La popularité du commerce équitable, des SELS, de l'agriculture soutenue par la communauté et de combien d'autres initiatives enracinées localement montre bien la vivacité de cette tendance. Mais au milieu de tout cela, il me semble que la simplicité volontaire occupe une place spéciale pour les raisons suivantes :
1) Pour libérer des militants et militantes qui puissent s'engager à fond dans l'action sociale.
La société de consommation repose sur la routine métro-boulot-dodo ; il ne reste plus de temps pour l'activité citoyenne &emdash; la participation aux organismes, la discussion, l'organisation de son quartier, etc. La simplicité volontaire permet de retrouver du temps et aussi, pour plusieurs, de l'argent pour investir dans les causes qui leur tiennent à cõur.
2) Pour explorer des façons de vivre autres.
Il faut trouver d'autres voies moins axées sur la consommation pour répondre aux besoins humains qui permettent une vie épanouissante tout en respectant les capacités de la planète.
3) Pour reconstruire au plus tôt nos communautés de manière à ce qu'elles répondent plus économiquement à nos besoins fondamentaux. Ce faisant, les gens qui ont choisi «volontairement» de diminuer leur niveau de vie permettront à ceux qui sont «involontairement» dans la pauvreté de mieux vivre. Par exemple, le développement de bons systèmes de transport collectifs bénéficie à tous.
Pouvons-nous espérer réussir à répondre au défi que pose la nécessité de la décroissance ? Certainement pas si nous n'essayons pas. La simplicité volontaire permet à chacun de nous de commencer à agir ici et maintenant et déjà d'y trouver son propre profit ; peut-on demander mieux ?
Serge Mongeau
Auteur de nombreux livres, un des fondateurs des éditions Ecosociété au Québec.
(1) Voir Marcia Nozick, Entre nous.
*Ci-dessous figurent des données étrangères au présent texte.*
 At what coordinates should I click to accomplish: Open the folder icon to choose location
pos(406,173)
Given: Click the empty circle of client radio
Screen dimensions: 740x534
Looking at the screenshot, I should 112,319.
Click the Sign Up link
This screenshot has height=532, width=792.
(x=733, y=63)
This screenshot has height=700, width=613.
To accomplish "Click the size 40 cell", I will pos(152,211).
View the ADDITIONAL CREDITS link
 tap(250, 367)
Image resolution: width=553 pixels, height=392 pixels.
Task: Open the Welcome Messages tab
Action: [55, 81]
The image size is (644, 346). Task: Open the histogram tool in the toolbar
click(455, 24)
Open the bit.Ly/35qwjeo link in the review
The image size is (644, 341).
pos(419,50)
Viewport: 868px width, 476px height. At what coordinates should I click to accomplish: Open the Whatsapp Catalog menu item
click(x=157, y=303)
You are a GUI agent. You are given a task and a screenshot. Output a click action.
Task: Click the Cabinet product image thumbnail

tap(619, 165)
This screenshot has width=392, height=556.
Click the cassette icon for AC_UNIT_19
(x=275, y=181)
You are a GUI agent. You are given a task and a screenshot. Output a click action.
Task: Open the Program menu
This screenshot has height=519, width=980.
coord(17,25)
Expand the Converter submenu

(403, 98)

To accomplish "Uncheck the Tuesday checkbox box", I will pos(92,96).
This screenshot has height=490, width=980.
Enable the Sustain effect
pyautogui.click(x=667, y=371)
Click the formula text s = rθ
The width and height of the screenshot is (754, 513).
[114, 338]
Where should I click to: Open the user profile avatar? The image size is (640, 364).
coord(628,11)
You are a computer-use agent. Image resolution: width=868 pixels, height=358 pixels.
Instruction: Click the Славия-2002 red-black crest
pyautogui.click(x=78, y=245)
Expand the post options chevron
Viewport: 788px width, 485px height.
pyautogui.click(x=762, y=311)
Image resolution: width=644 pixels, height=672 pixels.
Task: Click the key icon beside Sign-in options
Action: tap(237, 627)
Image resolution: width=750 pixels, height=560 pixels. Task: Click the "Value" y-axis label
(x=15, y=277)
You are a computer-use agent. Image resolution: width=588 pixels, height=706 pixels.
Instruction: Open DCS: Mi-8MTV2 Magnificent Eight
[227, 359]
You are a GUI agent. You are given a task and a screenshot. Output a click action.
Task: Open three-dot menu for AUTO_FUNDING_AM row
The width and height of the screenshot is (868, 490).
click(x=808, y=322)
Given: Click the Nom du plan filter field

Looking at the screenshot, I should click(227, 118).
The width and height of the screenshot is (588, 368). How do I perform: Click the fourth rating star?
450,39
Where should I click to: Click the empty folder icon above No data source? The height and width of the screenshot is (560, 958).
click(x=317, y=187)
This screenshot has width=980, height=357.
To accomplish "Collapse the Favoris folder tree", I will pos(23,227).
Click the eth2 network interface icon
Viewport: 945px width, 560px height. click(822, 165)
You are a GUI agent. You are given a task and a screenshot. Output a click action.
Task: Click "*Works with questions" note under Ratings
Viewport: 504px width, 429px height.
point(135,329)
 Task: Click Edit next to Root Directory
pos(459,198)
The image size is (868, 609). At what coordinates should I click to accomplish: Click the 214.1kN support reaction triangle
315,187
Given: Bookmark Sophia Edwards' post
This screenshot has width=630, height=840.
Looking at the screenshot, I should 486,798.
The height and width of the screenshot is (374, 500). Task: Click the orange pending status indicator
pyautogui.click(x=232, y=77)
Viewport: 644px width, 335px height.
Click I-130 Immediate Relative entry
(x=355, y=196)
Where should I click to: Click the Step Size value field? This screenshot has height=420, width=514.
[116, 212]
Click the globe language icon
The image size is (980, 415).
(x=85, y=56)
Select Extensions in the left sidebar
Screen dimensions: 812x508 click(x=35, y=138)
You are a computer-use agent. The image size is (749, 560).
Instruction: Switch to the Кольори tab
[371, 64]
Rebâtir nos
communautés, Editions Ecosociété,
Montréal, 1995.
(2) La simplicité volontaire, plus que jamais... Editions
Ecosociété.
(3) CP 185, succ D, Montréal, H3K 3G5, tél : 01 514 937
3159, site : www.simplicitevolontaire.org.
(4) Wolfgang Sachs et Gustavo Esteva, Des ruines du
développement, Editions Ecosociété, 1996, p.
133.
« Celui qui
croit que la croissance peut être infinie dans un monde fini est soit un fou, soit un économiste. » Kenneth Boulding (1910-1993), président de l'American Economic Association.